# [WORK INSTRUCTIONS]
Pictures aside, quote the whole listing exactly.

• • • • •

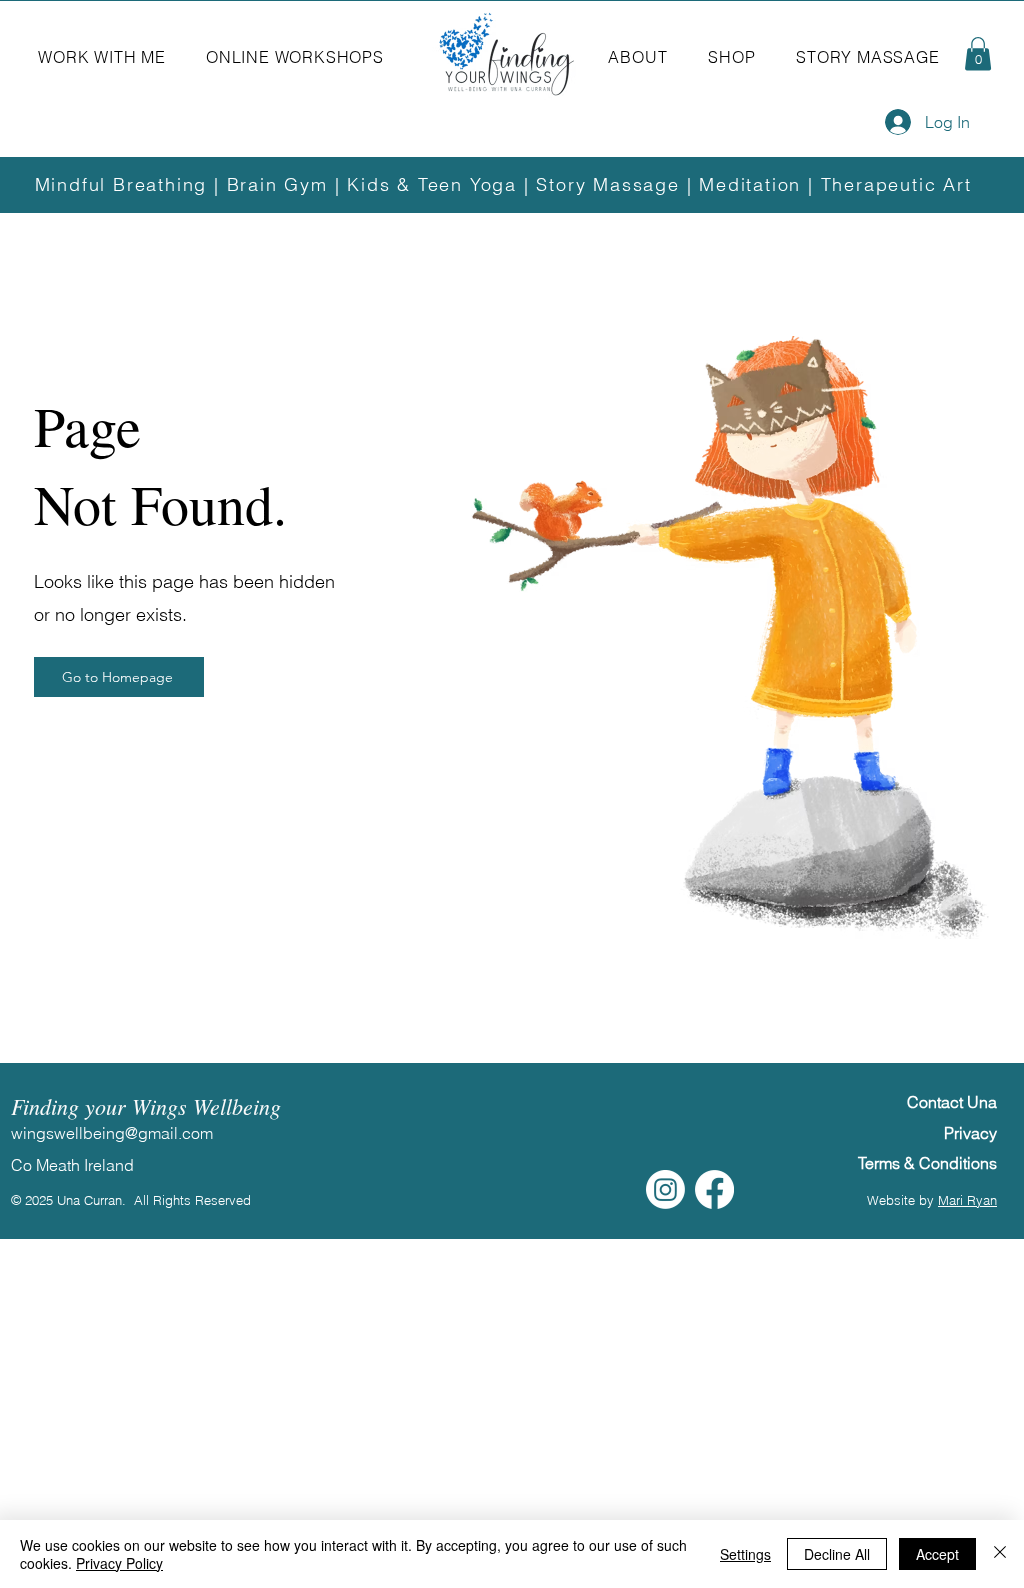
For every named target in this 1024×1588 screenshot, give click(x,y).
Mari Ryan (967, 1200)
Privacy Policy (119, 1563)
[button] (102, 57)
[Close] (1000, 1554)
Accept (937, 1554)
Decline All (837, 1554)
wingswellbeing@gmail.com (112, 1133)
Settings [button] (745, 1554)
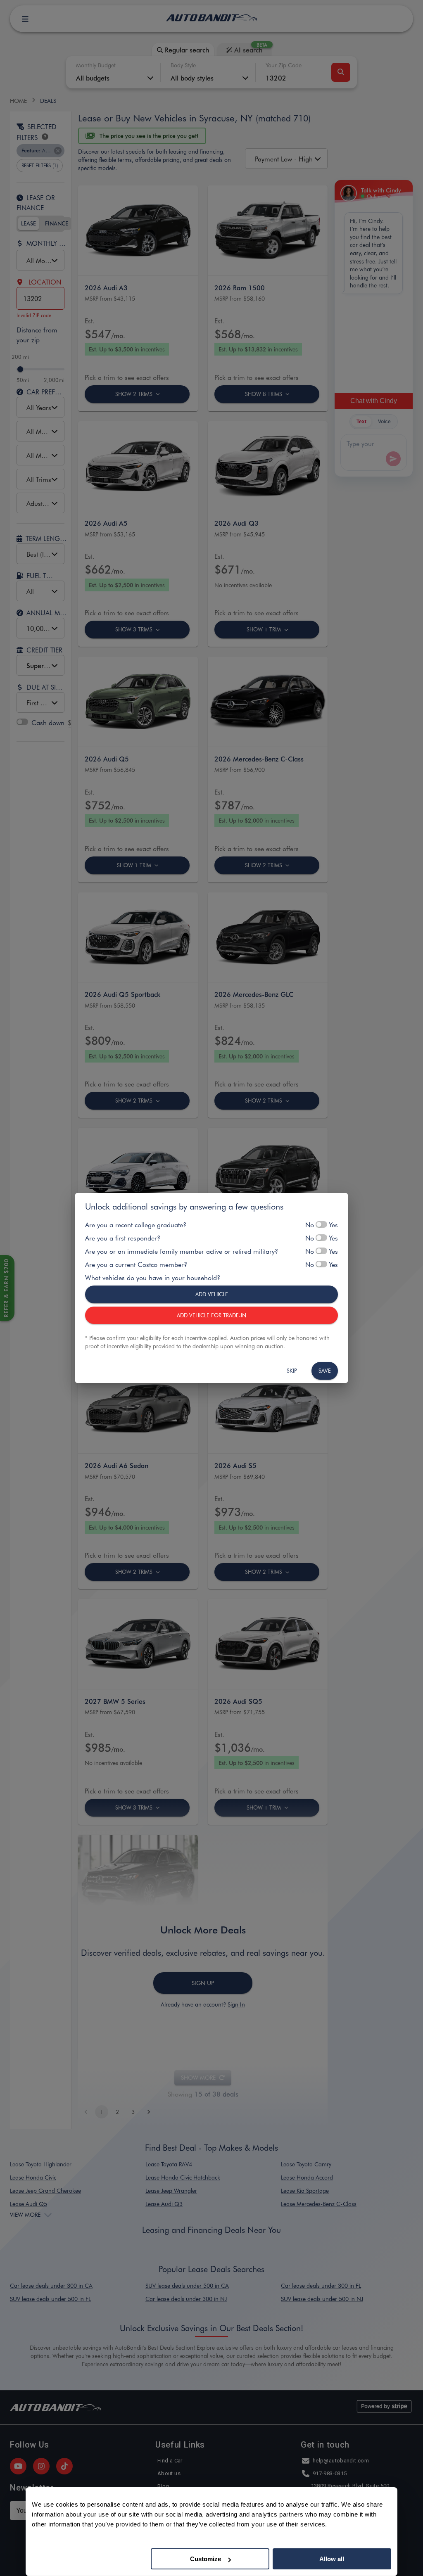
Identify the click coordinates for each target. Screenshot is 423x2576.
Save (324, 1370)
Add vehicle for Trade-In (211, 1315)
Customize (205, 2558)
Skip (292, 1370)
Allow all (331, 2558)
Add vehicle (211, 1293)
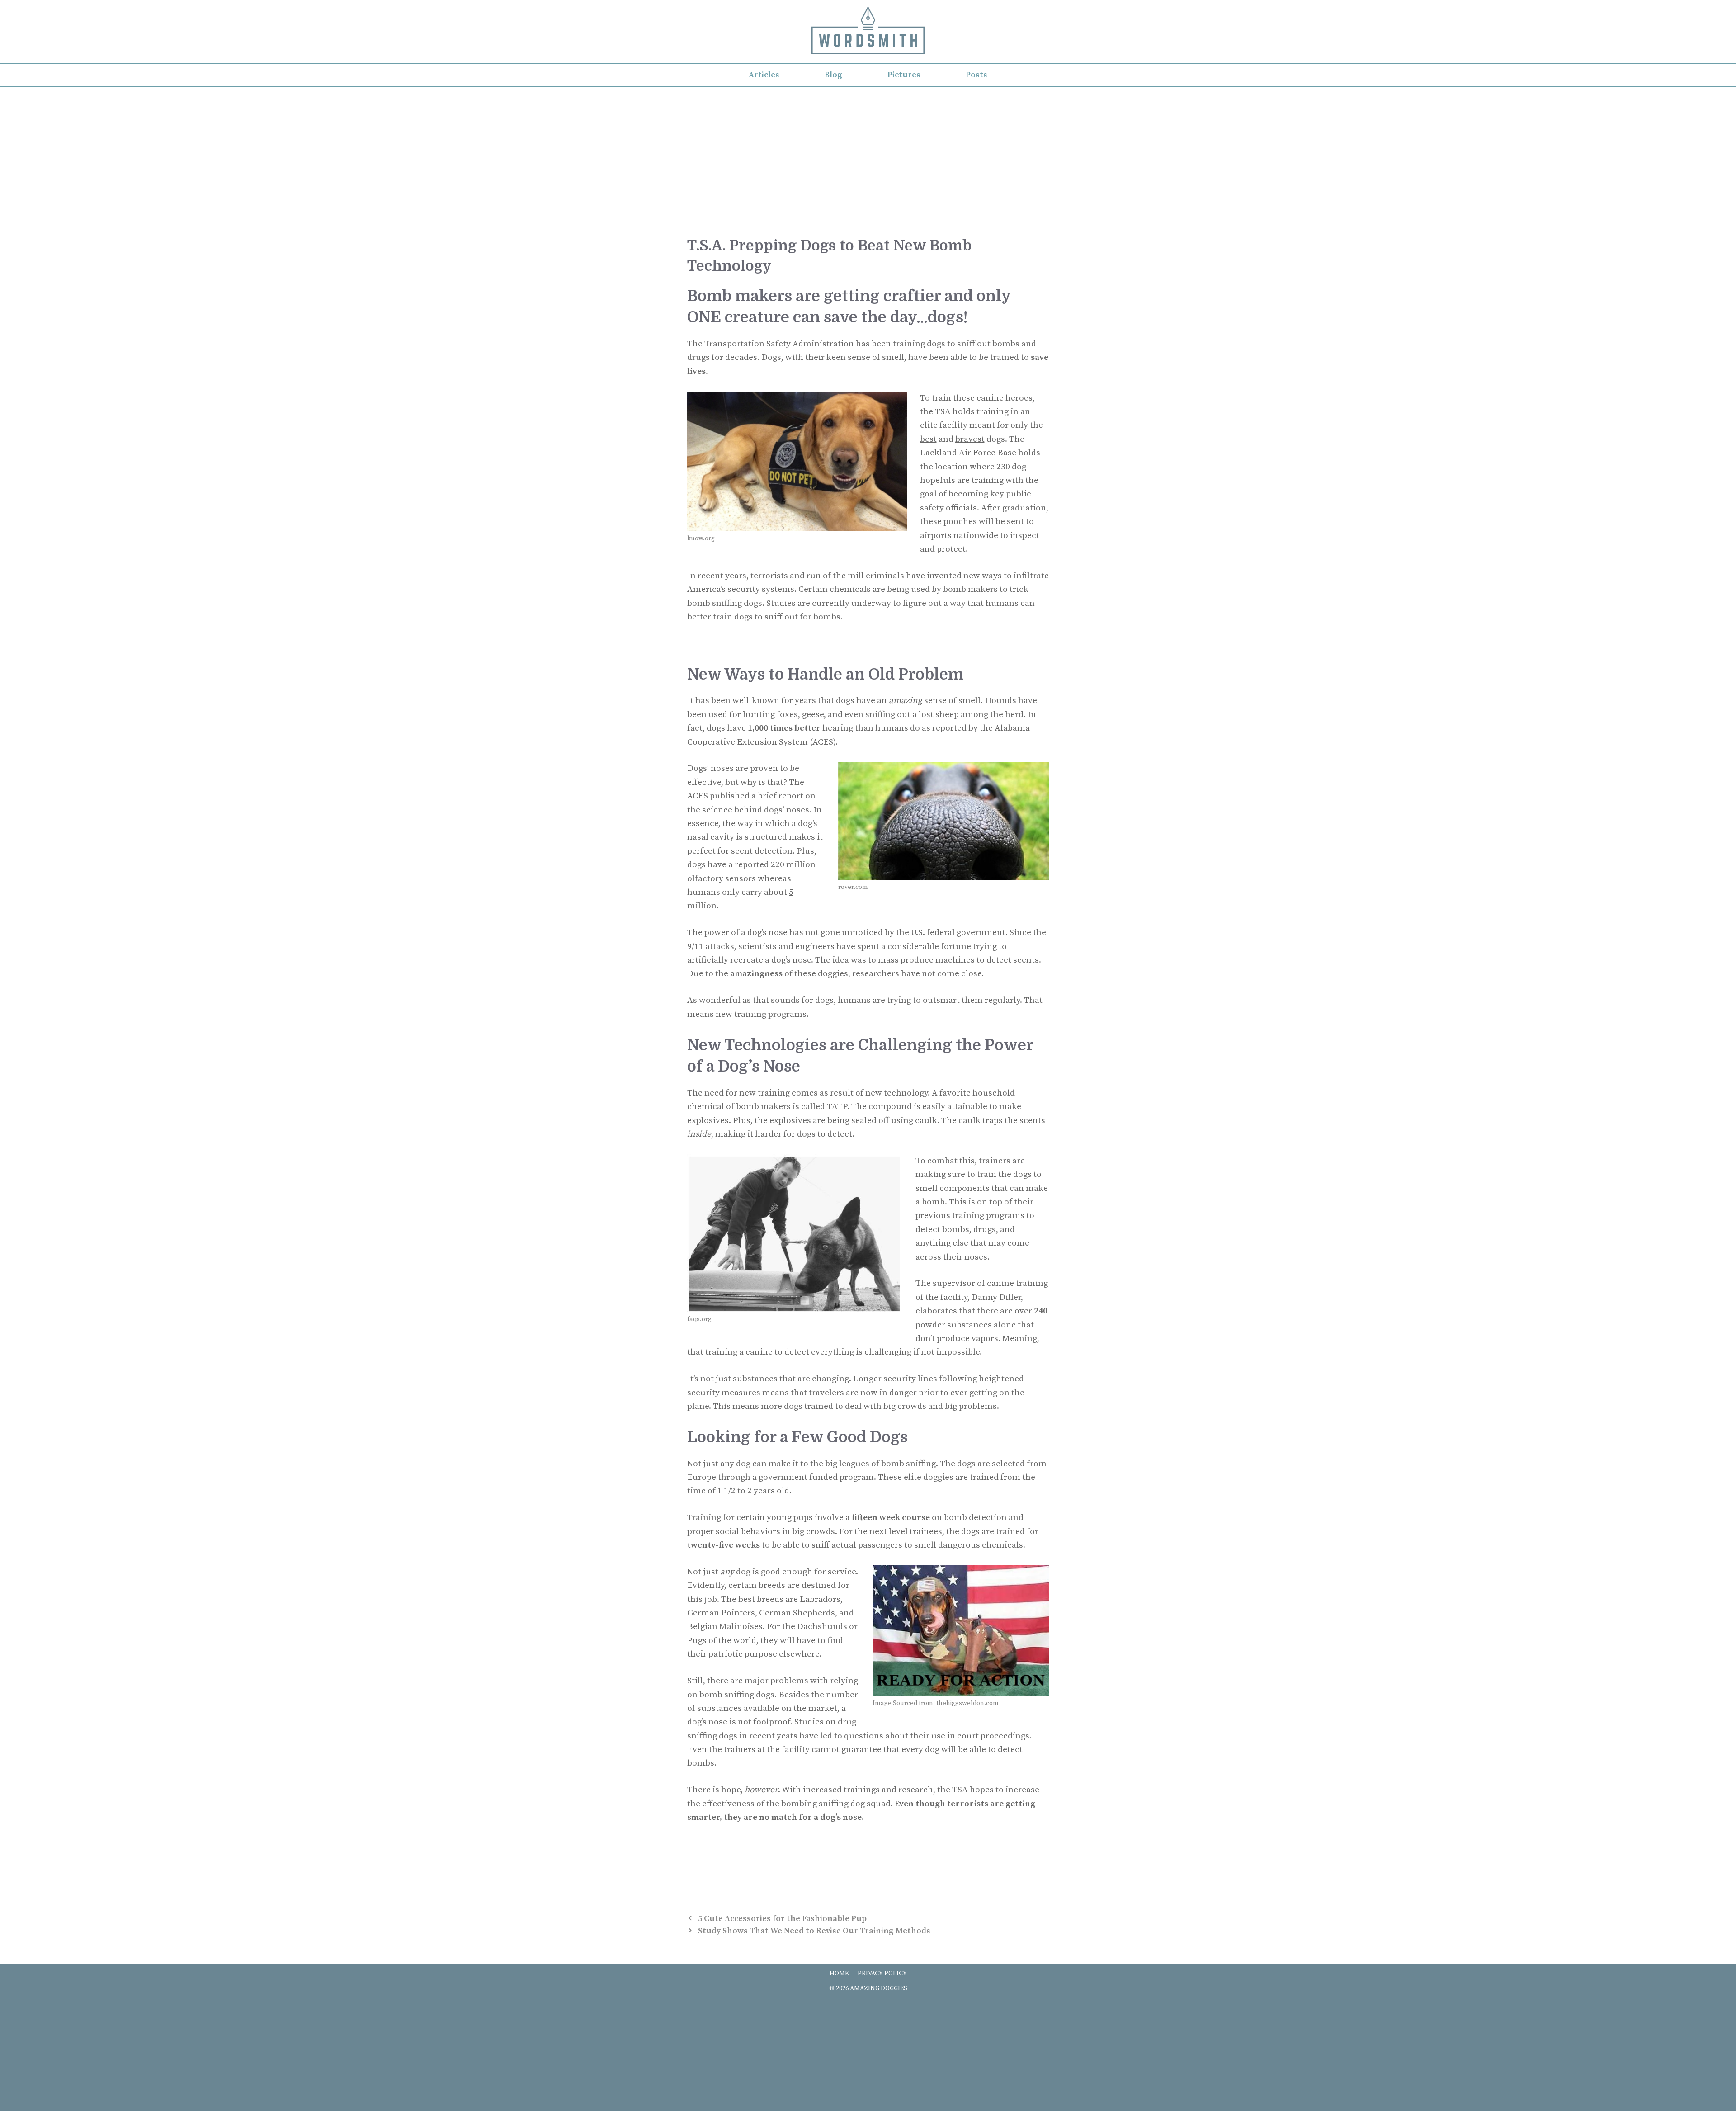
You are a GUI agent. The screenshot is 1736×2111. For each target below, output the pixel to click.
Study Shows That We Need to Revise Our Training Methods (814, 1931)
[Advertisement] (868, 154)
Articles (764, 75)
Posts (976, 75)
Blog (833, 75)
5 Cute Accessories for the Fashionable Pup (782, 1918)
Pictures (903, 75)
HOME (839, 1973)
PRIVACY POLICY (882, 1973)
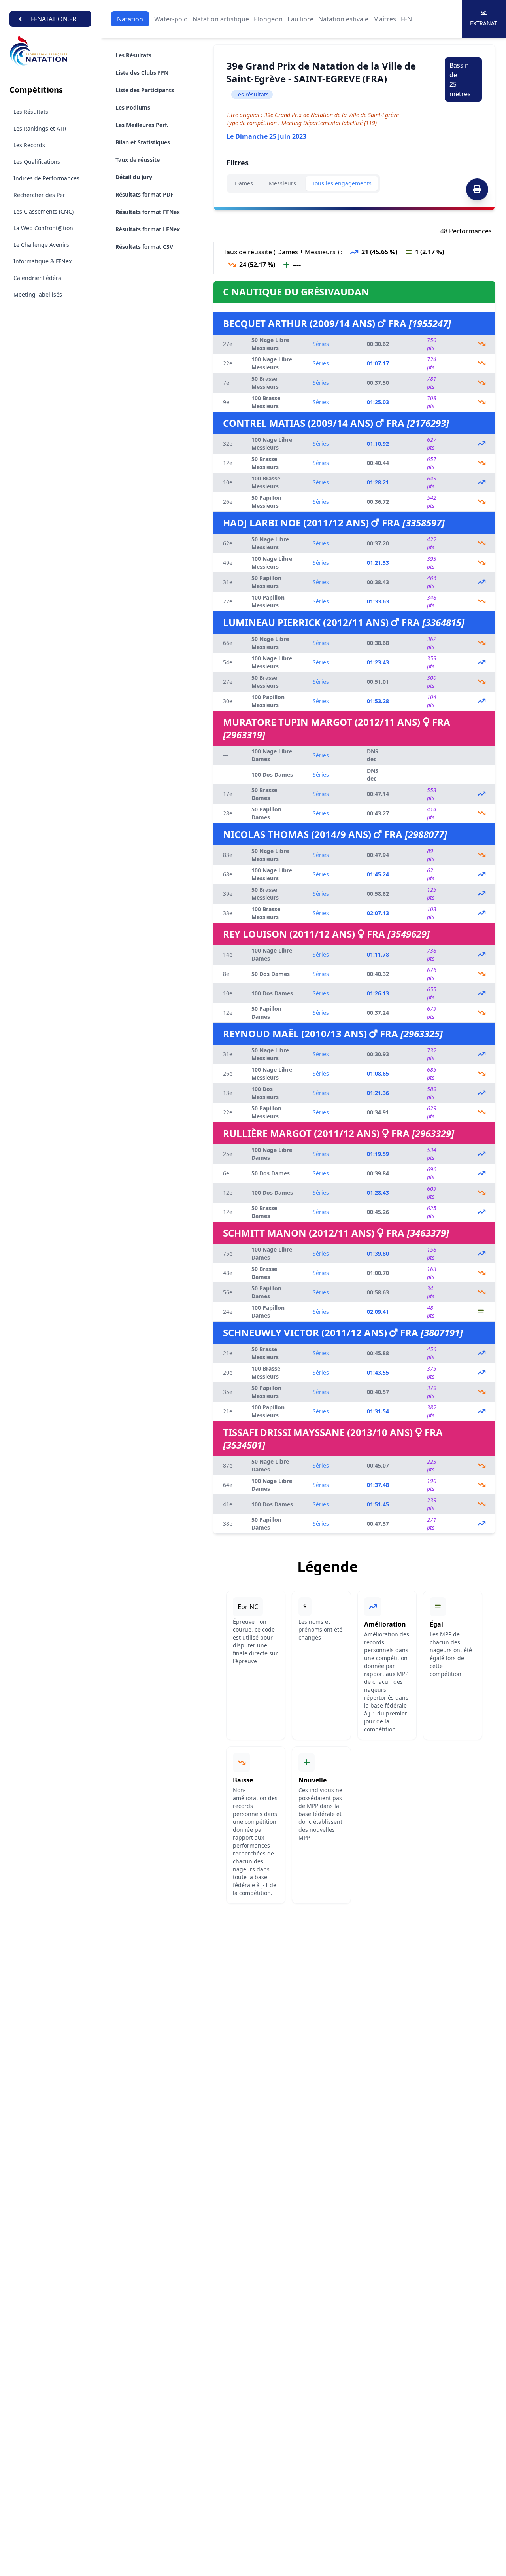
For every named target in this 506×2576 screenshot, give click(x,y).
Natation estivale (343, 19)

• • • • •

# [RESPONSE BELOW]
For every named target in this 1024×1588 screenshot, give click(x,y).
Mari Ryan (967, 1200)
Privacy Policy (119, 1563)
[button] (102, 57)
[Close] (1000, 1554)
Accept (937, 1554)
Decline All (837, 1554)
wingswellbeing@gmail.com (112, 1133)
Settings [button] (745, 1554)
Identify the click coordinates for each target. Screenshot is 423x2576.
Save (324, 1370)
Add vehicle for Trade-In (211, 1315)
Customize (205, 2558)
Skip (292, 1370)
Allow all (331, 2558)
Add vehicle (211, 1293)
You are a GUI agent. The screenshot is 1736×2111. For each target below, output the pixel to click.
Study Shows That We Need to Revise Our Training Methods (814, 1931)
[Advertisement] (868, 154)
Articles (764, 75)
Posts (976, 75)
Blog (833, 75)
5 Cute Accessories for the Fashionable Pup (782, 1918)
Pictures (903, 75)
HOME (839, 1973)
PRIVACY POLICY (882, 1973)
For every named target in this 506×2576 screenshot, give click(x,y).
Natation estivale (343, 19)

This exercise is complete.